# Problema curto a
Pode reescrever as linhas fornecidas, com os pedidos, do início dessas linhas até à linha que contém "pyautogui.click(x=1424, y=300)", inclusive, multiplicando cada coordenada das respostas por 0,65 e arredondando a inteiros, com as metades para cima? Deixe as imagens de fora da resposta.

# Excerto de texto
Pelos fundamentos expostos, julgo procedente a acusação, e em consequência:

a) Condeno o arguido A. pela prática de um crime de desobediência previsto e punido pelos artigos 348º, n.º 1, al. b), 14º, n.º 1 e 26º, todos do Código Penal pena de onze meses de prisão efectiva.

(…).


*

I.2 Inconformado com a decisão, o arguido interpôs recurso, terminando a sua motivação com as seguintes conclusões:

“1. Vem o presente recurso interposto da douta decisão final que, salvo o devido respeito condenou erradamente o arguido pelo crime de desobediência, devendo este ser absolvido.

2. Por via do disposto no artigo 162.º, n.º 2 do Código da Estrada, o veículo que o arguido conduzia já não se podia considerar apreendido a 19 de Agosto de 2019.

3. De facto, tal artigo estabelece um prazo máximo (90 dias) para essa apreensão (e depósito) e portanto estabelece um prazo máximo para as obrigações enquanto fiel depositário.

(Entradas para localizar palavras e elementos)
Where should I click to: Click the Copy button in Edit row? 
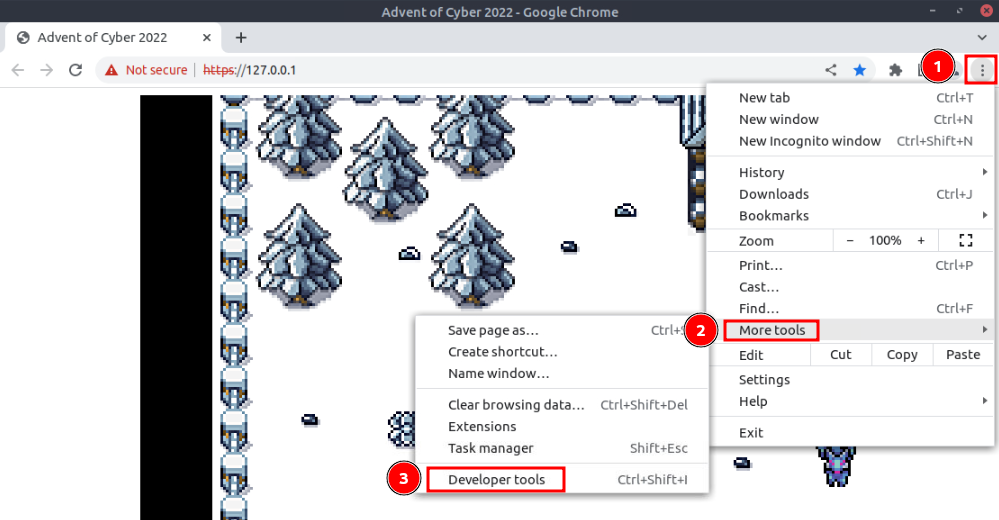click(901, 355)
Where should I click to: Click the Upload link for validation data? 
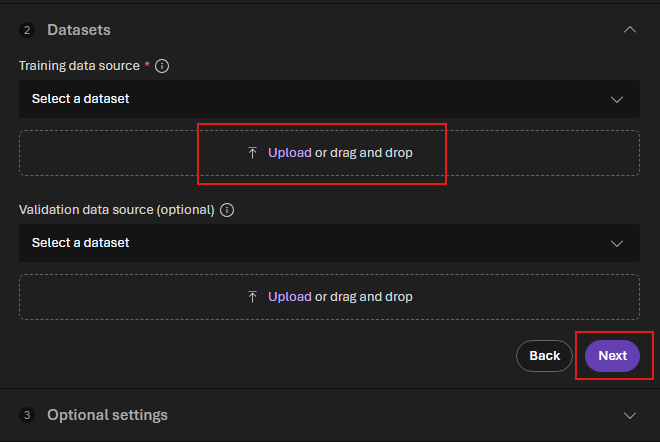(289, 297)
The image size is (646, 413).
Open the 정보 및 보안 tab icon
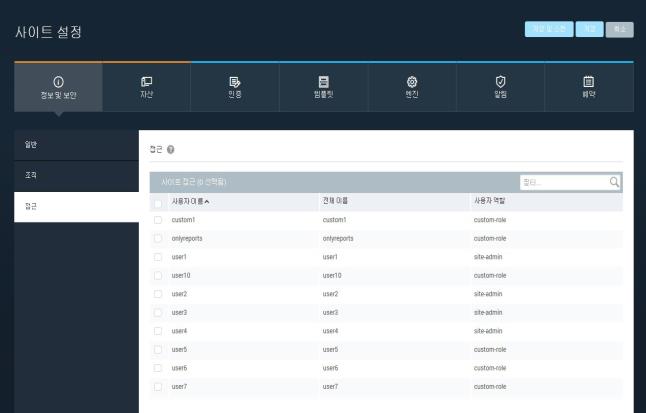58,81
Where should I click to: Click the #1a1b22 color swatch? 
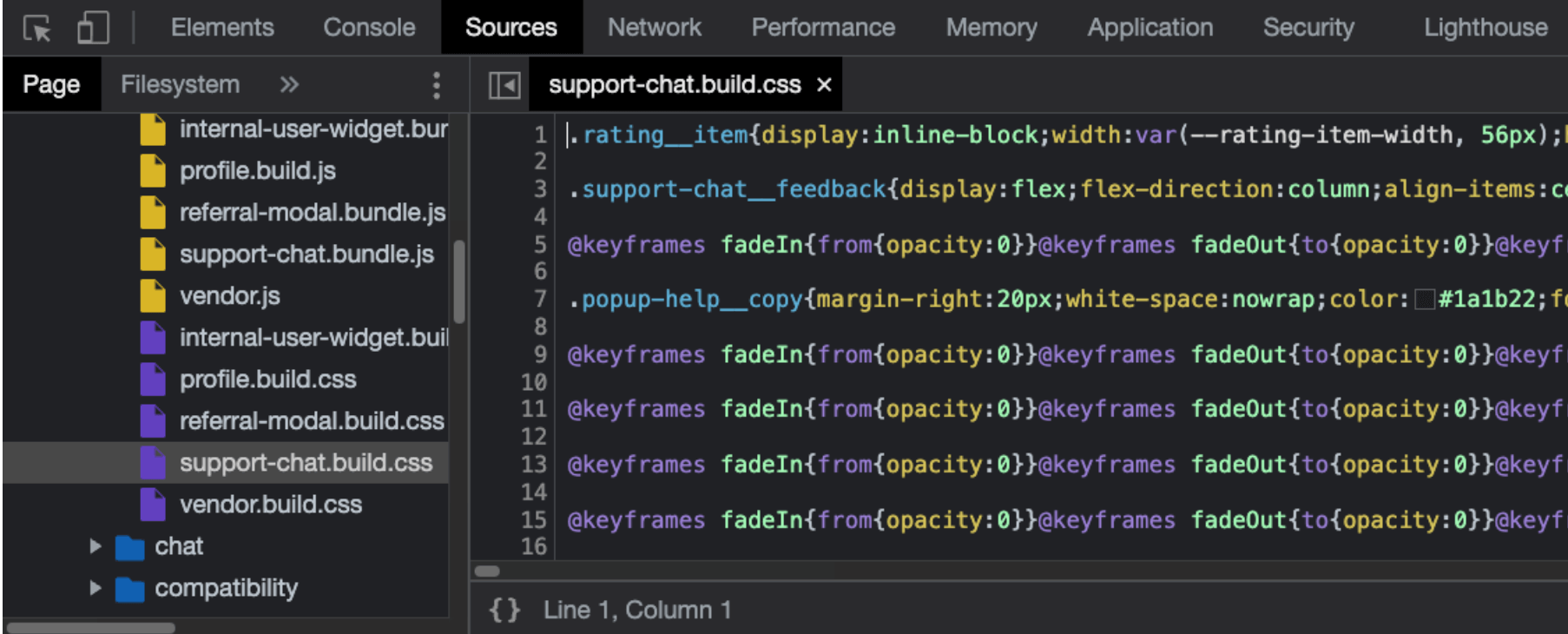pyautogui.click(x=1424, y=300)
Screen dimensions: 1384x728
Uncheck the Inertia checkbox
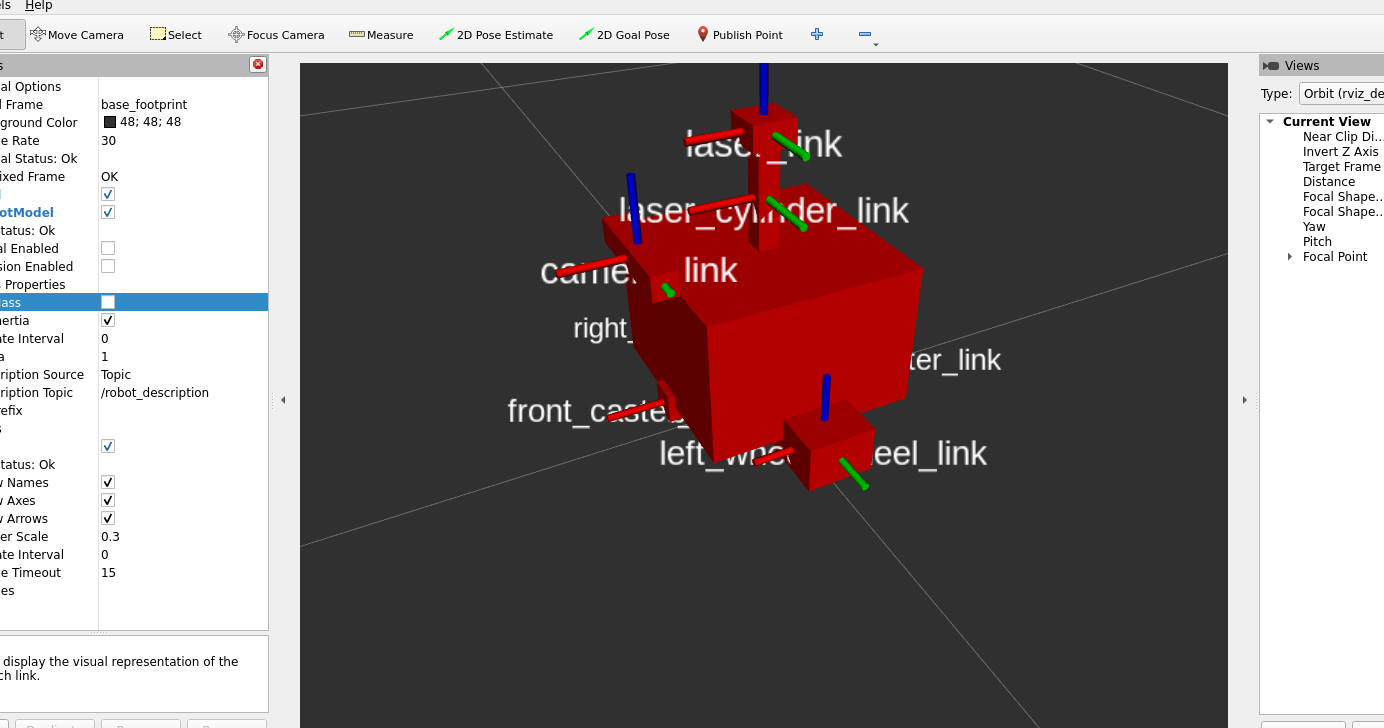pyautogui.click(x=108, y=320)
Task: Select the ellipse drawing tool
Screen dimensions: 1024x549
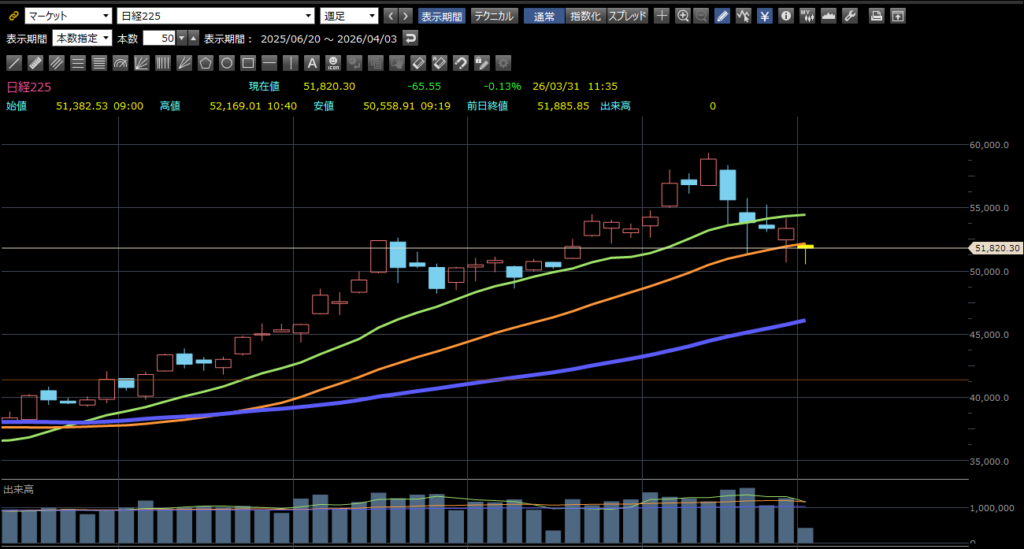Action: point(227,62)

# Problema curto b
Responda com base no excerto de texto:
(i) A que pena foi condenado o arguido A.?
(ii) Em que data, segundo o recurso, o veículo já não se podia considerar apreendido?
(iii) Que prazo máximo de apreensão estabelece o artigo citado do Código da Estrada?

# Resultado esperado a
Where should I click to: Click the Copy button in Edit row? 
click(586, 231)
Where should I click to: Click the Upload link for validation data? 
(188, 193)
The image size is (646, 413).
Open the 정보 및 보안 tab icon
38,53
Where should I click to: Click the #1a1b22 color swatch? 
pyautogui.click(x=926, y=195)

# Resultado esperado b
(i) Onze meses de prisão efectiva.
(ii) A 19 de Agosto de 2019.
(iii) 90 dias.